Note: Because all the partitioning examples that follow use the same machine/core setup, the machine list and core counts are the same for all of them. Only the partitioning algorithms and resource allocation fractions change for each example.

Shared Parallel: Allocate Machines

Participants share both machines and cores.

In the examples below, Participant-1, Participant-2, and Participant-3 have been allotted fractions of 1, 1, and 1/5, respectively.

Example 32: GUI setup for the default Shared Allocate Machines algorithm with machines allocated by fractions (Linux only)

Note: A Windows GUI example is not shown because distributed parallel is not supported on Windows. The dialog's machine name and core counts fields are auto-populated from the local host and cannot be edited.
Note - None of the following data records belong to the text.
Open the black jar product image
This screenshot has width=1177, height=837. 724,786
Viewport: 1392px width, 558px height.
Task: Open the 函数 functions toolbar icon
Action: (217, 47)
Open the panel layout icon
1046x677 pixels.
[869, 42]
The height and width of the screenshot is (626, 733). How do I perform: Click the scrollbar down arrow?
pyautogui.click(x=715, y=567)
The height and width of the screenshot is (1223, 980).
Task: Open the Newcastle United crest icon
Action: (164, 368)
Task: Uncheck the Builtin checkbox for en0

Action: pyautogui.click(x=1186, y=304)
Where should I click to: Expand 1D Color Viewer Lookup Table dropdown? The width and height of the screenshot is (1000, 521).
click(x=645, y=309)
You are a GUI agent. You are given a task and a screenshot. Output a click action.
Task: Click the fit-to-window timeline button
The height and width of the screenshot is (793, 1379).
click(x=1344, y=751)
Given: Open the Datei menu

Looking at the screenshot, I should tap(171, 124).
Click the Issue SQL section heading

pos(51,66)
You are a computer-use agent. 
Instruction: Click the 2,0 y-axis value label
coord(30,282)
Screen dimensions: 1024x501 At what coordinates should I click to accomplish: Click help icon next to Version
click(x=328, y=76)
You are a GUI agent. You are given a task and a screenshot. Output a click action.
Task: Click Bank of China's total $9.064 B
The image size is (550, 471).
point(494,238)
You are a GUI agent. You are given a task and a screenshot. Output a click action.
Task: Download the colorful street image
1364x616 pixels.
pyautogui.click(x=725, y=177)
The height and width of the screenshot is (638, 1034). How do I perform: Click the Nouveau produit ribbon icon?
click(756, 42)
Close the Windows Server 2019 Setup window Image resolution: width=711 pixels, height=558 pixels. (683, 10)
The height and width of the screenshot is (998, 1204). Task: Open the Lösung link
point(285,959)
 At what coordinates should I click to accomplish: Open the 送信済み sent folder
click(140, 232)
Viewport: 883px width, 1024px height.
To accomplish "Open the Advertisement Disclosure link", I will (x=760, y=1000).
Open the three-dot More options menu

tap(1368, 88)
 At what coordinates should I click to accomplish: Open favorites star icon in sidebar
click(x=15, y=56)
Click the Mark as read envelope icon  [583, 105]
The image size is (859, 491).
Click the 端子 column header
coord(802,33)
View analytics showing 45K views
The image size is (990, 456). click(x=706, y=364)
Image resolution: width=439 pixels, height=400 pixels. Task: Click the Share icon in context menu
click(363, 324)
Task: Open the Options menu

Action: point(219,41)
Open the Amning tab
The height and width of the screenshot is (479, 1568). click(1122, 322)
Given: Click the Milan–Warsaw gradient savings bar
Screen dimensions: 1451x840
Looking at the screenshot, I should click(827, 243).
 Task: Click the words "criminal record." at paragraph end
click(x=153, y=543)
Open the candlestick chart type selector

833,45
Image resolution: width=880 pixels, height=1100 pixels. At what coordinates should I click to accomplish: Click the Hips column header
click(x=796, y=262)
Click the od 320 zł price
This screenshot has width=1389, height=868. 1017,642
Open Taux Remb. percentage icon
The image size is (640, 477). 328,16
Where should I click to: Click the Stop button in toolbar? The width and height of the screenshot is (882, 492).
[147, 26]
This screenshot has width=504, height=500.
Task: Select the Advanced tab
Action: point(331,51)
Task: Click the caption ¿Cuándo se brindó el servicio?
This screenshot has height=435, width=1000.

Example 33: Data model setup for the SharedAllocateMachines algorithm with machines allocated by fractions


dm = DatamodelRoot()

dm.AnalysisControl.PartitioningAlgorithm = 'SharedAllocateMachines'
dm.CouplingParticipant['PARTICIPANT-1'].ExecutionControl.ParallelFraction = 1.0
dm.CouplingParticipant['PARTICIPANT-2'].ExecutionControl.ParallelFraction = 1.0
dm.CouplingParticipant['PARTICIPANT-3'].ExecutionControl.ParallelFraction = 1.0/5.0

Example 34: PartitionParticipants() setup for the SharedAllocateMachines algorithm with machines allocated by fractions


PartitionParticipants(AlgorithmName = 'SharedAllocateMachines',
        NamesAndFractions = [('PARTICIPANT-1', 1.0), 
                            ('PARTICIPANT-2', 1.0), 
                            ('PARTICIPANT-3', 1.0/5.0)])

Example 35: Resource allocation resulting from the SharedAllocateMachines examples

Shared Parallel: Allocate Cores

Participants share machines but not cores.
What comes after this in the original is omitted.